[Available records]
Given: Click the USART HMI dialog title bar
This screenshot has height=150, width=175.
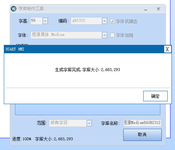Looking at the screenshot, I should [x=84, y=49].
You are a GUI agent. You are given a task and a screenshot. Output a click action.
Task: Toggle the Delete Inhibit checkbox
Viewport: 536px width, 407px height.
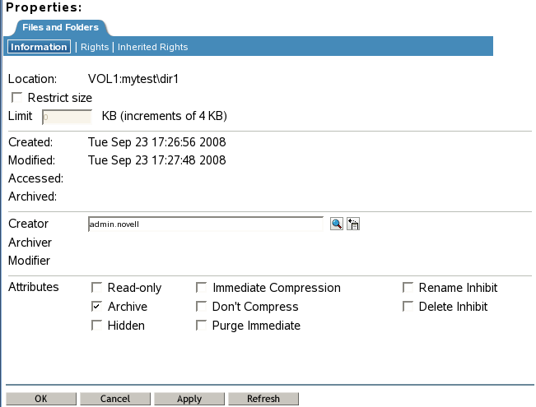click(408, 307)
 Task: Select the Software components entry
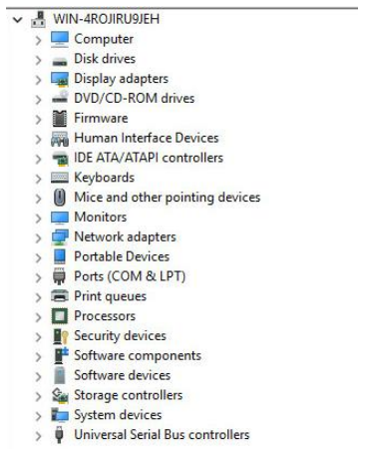click(x=138, y=355)
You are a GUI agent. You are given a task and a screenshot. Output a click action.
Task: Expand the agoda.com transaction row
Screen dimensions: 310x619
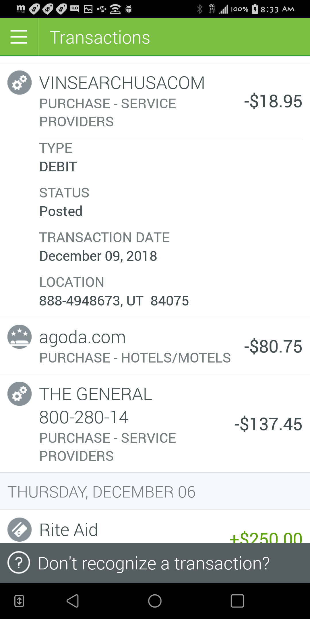pos(155,346)
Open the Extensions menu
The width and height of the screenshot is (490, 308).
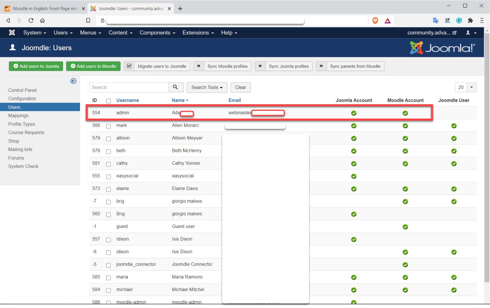198,33
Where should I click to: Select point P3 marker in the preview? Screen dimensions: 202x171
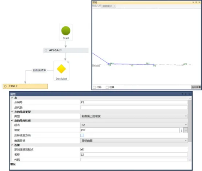(154, 65)
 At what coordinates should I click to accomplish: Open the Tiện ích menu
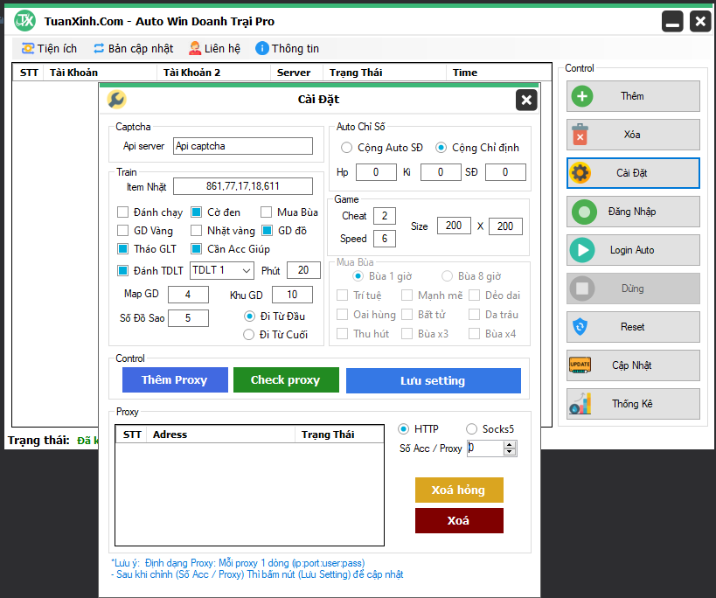[49, 48]
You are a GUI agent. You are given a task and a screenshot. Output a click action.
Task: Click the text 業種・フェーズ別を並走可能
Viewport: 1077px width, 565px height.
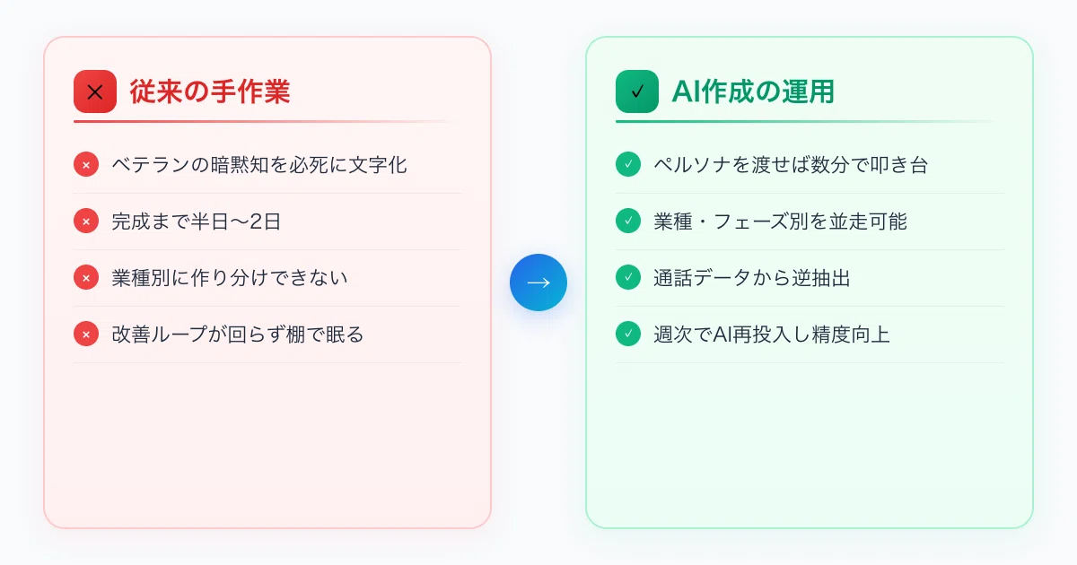pos(781,222)
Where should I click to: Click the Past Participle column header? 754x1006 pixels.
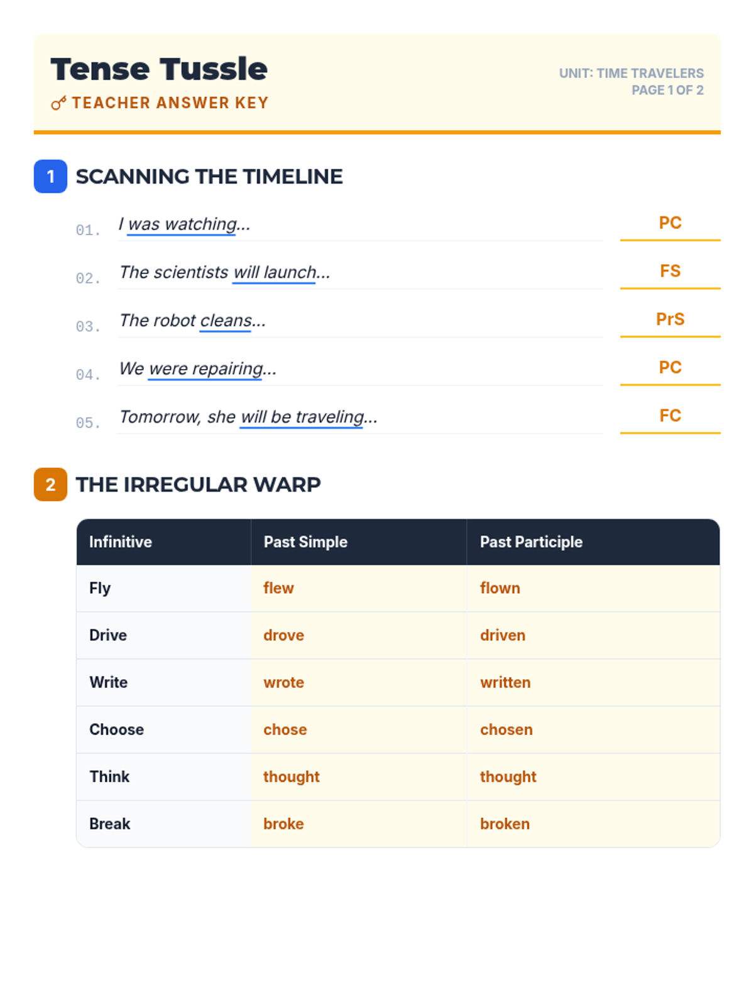coord(531,542)
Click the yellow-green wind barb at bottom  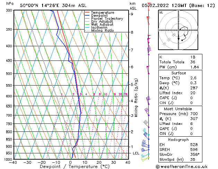(x=145, y=159)
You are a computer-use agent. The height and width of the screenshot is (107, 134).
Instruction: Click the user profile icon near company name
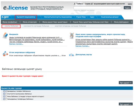point(75,4)
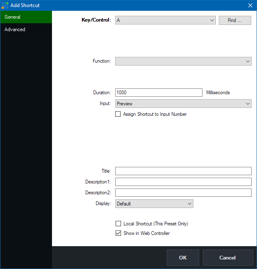Image resolution: width=257 pixels, height=269 pixels.
Task: Click inside the Title text field
Action: (x=183, y=171)
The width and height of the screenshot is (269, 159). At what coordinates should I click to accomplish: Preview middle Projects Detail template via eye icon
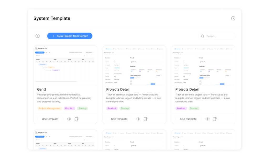(138, 119)
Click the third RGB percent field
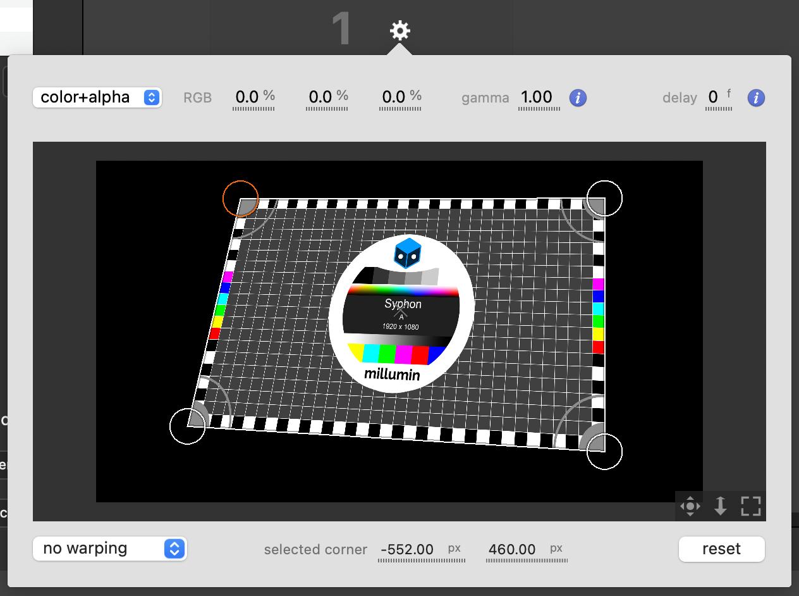 click(394, 97)
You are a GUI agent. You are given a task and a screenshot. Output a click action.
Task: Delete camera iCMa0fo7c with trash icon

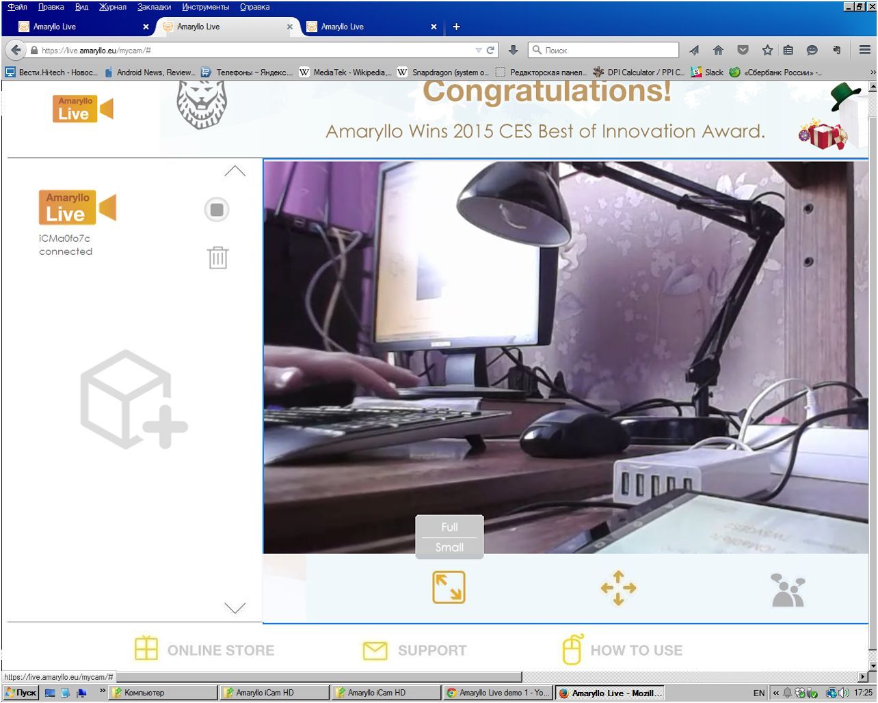coord(217,258)
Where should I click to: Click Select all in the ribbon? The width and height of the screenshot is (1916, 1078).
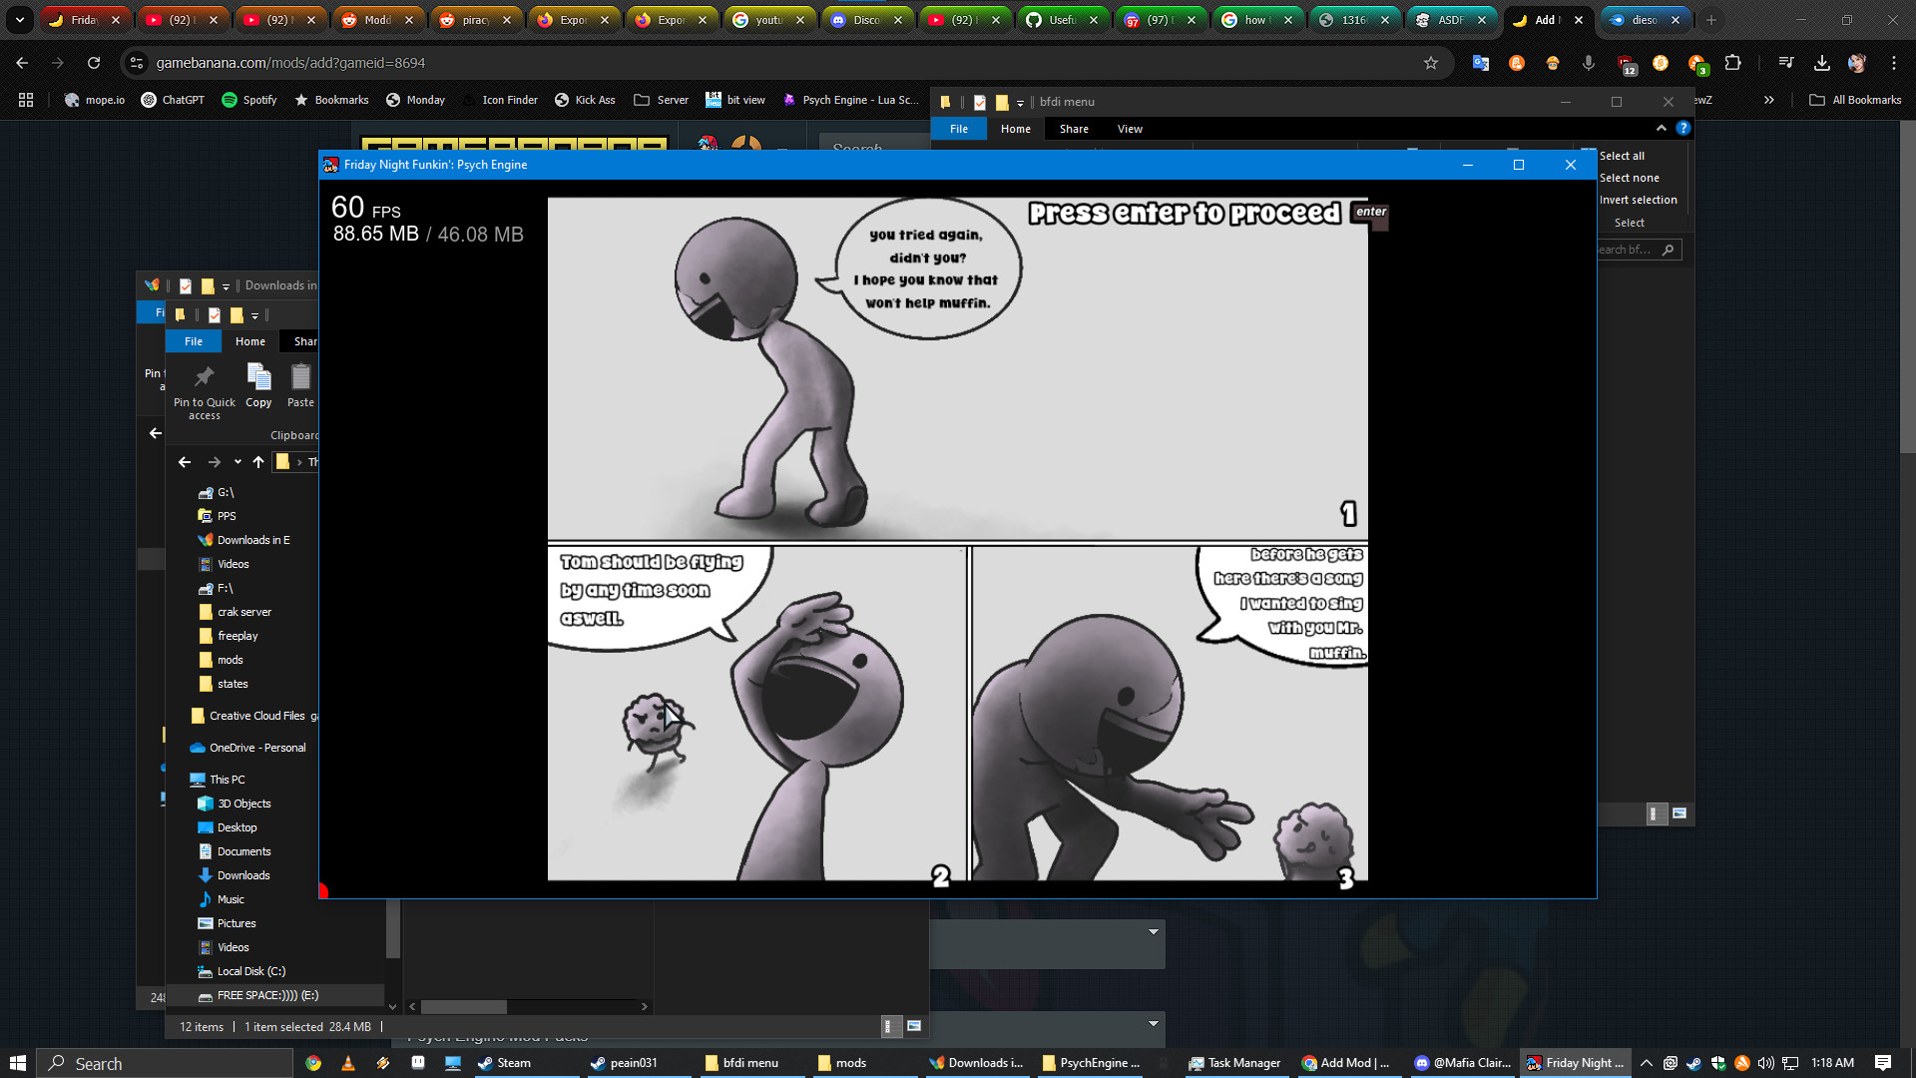[1622, 156]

[Task details]
Please copy, exactly and only, the lines of the listing that run from the one holding "You are a computer-use" through its last line, and exclude pictures.

[Solution for this task]
You are a computer-use agent. The height and width of the screenshot is (107, 134).
Instruction: Click the user profile icon near company name
point(75,4)
Image resolution: width=257 pixels, height=269 pixels.
Task: Click inside the Title text field
Action: (x=183, y=171)
The width and height of the screenshot is (269, 159). At what coordinates should I click to accomplish: Preview middle Projects Detail template via eye icon
(138, 119)
Click the third RGB percent field
 click(394, 97)
You are a GUI agent. You are given a task and a screenshot. Output a click action.
Task: Delete camera iCMa0fo7c with trash icon

coord(217,258)
Where should I click to: Click Select all in the ribbon? The width and height of the screenshot is (1916, 1078).
[1622, 156]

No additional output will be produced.